◆ Reading text ◆

A female singer of a rock band in China was arrested after she posted a message in her microblog website threatening to blow up government offices, apparently to vent her anger against authorities.
Wu Hongfei a lead singer of rock band "Happy Avenue", was taken into custody on suspicion of "fabricating fake terrorism information", a crime that carries a maximum sentence of five years in prison, official media here reported.
Wu, a former journalist known for her candid criticism of the government, wrote on Sina Weibo (Chinese Twitter) on July 21 saying she wanted to blow up a residential committee in Beijing and the Beijing Municipal Commission of Housing and Urban-Rural Development, an agency responsible for urban housing management, official media here reported.
Her lawyers contended that the singer was only venting her anger about her personal experience with a government agency, Hong Kong's South China Morning Post said.
She did not say in her post why she singled out these government offices, and no explanation has been given since, state run China Daily reported.
Significantly her comments were posted soon after Ji Zhongxing, the wheelchair-bound man who detonated an explosive device at Beijing airport this month to highlight his plight after being paralysed in police beating.
Wu deleted the post in her blog on July 22 but not before it went viral on the net with hundreds of forwards.
Two lawyers representing a singer issued a statement stating that her words did not constitute a crime.

◆ Problem to solve ◆
Could you pick up the news report on the arrested Chinese rock singer after its last sentence and carry it forward? These records have no connection to the news report above.

◆ Stored data entries ◆
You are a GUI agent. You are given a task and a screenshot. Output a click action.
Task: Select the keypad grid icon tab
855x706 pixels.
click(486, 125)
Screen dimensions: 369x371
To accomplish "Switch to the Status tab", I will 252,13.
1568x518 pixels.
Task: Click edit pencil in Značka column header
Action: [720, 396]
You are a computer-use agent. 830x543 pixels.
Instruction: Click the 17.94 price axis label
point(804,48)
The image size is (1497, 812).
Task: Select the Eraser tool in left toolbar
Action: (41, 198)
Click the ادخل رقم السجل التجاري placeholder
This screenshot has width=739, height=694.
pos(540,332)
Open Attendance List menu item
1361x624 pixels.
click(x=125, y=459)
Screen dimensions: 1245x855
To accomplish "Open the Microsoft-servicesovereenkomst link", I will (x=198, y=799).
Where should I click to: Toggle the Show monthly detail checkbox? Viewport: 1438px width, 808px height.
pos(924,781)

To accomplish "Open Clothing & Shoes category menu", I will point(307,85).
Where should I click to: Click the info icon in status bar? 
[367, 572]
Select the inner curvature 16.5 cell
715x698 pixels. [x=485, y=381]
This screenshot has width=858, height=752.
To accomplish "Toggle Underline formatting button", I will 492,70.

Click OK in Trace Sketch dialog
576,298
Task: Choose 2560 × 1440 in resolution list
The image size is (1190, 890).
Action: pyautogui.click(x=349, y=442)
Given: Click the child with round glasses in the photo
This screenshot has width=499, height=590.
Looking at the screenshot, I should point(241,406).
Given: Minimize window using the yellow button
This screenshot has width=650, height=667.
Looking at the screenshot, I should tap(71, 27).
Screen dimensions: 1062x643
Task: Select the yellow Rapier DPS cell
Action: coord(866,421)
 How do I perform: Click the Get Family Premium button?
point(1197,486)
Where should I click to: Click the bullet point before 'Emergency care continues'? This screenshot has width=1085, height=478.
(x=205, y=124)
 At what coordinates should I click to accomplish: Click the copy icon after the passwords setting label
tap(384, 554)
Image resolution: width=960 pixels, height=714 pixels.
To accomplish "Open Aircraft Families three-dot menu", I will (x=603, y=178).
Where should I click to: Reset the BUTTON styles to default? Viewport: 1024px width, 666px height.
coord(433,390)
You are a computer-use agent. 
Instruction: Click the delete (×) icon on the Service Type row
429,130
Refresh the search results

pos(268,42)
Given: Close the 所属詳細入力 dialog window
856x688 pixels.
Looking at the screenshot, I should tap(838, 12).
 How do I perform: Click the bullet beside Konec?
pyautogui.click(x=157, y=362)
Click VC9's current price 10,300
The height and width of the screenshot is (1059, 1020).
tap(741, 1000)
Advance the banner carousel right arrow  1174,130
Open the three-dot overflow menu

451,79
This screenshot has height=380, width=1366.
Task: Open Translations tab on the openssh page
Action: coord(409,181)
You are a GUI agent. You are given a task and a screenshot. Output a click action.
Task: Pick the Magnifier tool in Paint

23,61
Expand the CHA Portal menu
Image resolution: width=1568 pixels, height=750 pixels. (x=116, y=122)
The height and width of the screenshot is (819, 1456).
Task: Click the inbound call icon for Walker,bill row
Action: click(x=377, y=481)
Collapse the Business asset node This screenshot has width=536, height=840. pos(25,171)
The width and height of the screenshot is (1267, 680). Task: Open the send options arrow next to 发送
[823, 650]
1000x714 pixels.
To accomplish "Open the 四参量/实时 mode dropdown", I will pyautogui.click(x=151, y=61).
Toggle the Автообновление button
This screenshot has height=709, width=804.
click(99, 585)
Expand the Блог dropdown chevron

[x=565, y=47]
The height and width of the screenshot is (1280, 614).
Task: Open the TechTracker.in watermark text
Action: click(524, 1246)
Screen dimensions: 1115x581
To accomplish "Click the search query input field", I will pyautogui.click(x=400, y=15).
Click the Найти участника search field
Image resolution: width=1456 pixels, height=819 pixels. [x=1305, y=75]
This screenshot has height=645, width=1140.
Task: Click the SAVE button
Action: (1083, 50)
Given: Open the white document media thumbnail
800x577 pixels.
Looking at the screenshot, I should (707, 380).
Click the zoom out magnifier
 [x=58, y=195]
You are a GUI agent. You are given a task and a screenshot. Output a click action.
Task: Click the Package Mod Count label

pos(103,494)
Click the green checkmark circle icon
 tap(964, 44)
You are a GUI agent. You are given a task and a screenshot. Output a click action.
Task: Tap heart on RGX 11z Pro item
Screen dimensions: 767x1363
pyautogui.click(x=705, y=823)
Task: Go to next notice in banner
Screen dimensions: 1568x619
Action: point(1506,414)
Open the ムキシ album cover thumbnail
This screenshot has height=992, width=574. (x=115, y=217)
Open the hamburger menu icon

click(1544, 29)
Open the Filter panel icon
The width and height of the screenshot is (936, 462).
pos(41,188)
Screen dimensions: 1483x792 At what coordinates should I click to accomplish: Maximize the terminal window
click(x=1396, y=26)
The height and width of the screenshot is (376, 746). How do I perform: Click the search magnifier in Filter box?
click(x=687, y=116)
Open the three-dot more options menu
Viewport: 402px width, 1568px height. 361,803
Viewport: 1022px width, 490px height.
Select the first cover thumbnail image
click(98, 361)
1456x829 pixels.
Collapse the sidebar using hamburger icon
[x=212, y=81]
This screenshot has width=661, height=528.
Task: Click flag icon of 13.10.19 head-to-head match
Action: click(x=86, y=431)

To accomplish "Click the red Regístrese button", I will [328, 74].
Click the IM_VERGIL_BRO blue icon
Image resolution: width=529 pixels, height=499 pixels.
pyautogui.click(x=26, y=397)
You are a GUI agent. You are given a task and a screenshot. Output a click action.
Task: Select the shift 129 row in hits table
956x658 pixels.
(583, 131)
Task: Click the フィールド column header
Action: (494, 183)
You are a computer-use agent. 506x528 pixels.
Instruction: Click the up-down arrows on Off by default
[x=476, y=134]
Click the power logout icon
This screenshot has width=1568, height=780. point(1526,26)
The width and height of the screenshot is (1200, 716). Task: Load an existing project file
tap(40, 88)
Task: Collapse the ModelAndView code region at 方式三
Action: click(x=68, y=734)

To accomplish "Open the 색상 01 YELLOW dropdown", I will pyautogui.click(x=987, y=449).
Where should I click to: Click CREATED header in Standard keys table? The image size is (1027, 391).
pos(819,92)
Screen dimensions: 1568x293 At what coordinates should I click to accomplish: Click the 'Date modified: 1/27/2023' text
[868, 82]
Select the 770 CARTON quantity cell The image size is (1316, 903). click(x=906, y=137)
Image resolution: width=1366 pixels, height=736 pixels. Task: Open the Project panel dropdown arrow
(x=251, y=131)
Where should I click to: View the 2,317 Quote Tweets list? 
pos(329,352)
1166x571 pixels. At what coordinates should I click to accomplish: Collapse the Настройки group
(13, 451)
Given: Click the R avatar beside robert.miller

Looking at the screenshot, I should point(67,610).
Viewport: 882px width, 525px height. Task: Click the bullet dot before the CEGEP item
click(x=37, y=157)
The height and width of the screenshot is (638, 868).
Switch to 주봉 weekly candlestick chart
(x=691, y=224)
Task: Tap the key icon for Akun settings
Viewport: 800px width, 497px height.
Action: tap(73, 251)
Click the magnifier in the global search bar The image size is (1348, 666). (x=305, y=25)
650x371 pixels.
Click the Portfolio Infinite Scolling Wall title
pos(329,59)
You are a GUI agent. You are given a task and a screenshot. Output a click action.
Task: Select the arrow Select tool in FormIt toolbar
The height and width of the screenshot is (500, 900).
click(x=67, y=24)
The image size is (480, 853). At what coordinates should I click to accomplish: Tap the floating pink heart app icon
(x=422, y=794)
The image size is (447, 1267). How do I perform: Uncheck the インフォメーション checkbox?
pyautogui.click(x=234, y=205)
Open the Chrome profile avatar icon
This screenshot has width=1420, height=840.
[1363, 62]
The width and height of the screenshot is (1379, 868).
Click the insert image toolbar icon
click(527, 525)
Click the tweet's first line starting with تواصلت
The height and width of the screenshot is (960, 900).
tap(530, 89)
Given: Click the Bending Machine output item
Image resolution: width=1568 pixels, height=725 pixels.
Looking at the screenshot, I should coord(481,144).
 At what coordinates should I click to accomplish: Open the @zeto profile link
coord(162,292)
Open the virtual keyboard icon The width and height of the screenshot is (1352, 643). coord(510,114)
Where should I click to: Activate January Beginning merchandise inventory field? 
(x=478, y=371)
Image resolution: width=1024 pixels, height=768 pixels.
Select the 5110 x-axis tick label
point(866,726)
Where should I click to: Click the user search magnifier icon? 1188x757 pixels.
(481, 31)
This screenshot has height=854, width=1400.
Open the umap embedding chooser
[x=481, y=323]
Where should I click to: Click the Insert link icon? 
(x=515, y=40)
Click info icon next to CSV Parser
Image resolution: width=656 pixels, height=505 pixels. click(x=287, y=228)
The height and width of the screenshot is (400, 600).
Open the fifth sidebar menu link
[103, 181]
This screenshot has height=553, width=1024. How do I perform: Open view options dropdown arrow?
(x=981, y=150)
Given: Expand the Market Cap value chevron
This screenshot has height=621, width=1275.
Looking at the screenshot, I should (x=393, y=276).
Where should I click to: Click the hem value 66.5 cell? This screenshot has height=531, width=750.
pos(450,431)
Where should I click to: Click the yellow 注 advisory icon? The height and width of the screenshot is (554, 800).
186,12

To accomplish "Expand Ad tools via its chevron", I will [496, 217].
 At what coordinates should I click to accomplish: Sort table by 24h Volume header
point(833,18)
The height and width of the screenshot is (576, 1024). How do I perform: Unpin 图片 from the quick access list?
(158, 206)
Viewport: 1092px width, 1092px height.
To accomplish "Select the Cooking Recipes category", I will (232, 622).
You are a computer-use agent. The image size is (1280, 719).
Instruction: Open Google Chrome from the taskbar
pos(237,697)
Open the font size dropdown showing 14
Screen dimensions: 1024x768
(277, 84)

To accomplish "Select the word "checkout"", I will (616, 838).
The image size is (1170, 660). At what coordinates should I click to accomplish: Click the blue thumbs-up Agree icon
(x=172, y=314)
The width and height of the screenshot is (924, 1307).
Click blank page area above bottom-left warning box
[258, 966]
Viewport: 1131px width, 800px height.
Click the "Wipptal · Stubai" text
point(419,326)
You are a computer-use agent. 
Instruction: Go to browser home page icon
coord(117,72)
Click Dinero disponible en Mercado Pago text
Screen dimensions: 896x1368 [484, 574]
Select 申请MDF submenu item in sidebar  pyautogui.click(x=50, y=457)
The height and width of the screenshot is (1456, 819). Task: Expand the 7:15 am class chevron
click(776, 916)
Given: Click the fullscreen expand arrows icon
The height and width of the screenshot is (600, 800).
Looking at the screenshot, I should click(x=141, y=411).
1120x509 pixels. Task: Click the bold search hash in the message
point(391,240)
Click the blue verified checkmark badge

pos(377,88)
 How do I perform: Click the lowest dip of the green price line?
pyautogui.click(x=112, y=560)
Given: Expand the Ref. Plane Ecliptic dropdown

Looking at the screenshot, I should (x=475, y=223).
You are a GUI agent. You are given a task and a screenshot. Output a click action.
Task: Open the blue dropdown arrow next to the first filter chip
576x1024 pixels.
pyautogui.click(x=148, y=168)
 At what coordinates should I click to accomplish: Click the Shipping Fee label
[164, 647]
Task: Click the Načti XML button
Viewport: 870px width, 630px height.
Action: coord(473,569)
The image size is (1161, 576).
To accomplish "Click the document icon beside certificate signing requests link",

◆ Answer for this exercise ◆
Li Jinxing, one of Wu's lawyers, told the Global Times that Wu deleted the post after several hours and, although her post was angry, her words did not actually harm anyone.
Li who is due to meet her today said she should make a not-guilty plea.
"I think this case is of great significance, and it will become a landmark lawsuit in drawing a line between the freedom of speech online and committing a crime," he said.
"This is a very important case to clarify the difference between the freedom of speech on the Internet and a crime," Li said.
Meanwhile, her "criminal detention" has ignited discussions on the Internet over whether Wu's post could or should be considered as a terrorist threat.
A Sina Weibo vote with more than 27,000 participants showed that nearly 82 percent of those polled said Wu should not receive a criminal sentence, even though her words were inappropriate.
The remaining 18 percent of those surveyed said that Wu should be held responsible as her post threatened public security, Global Times report said.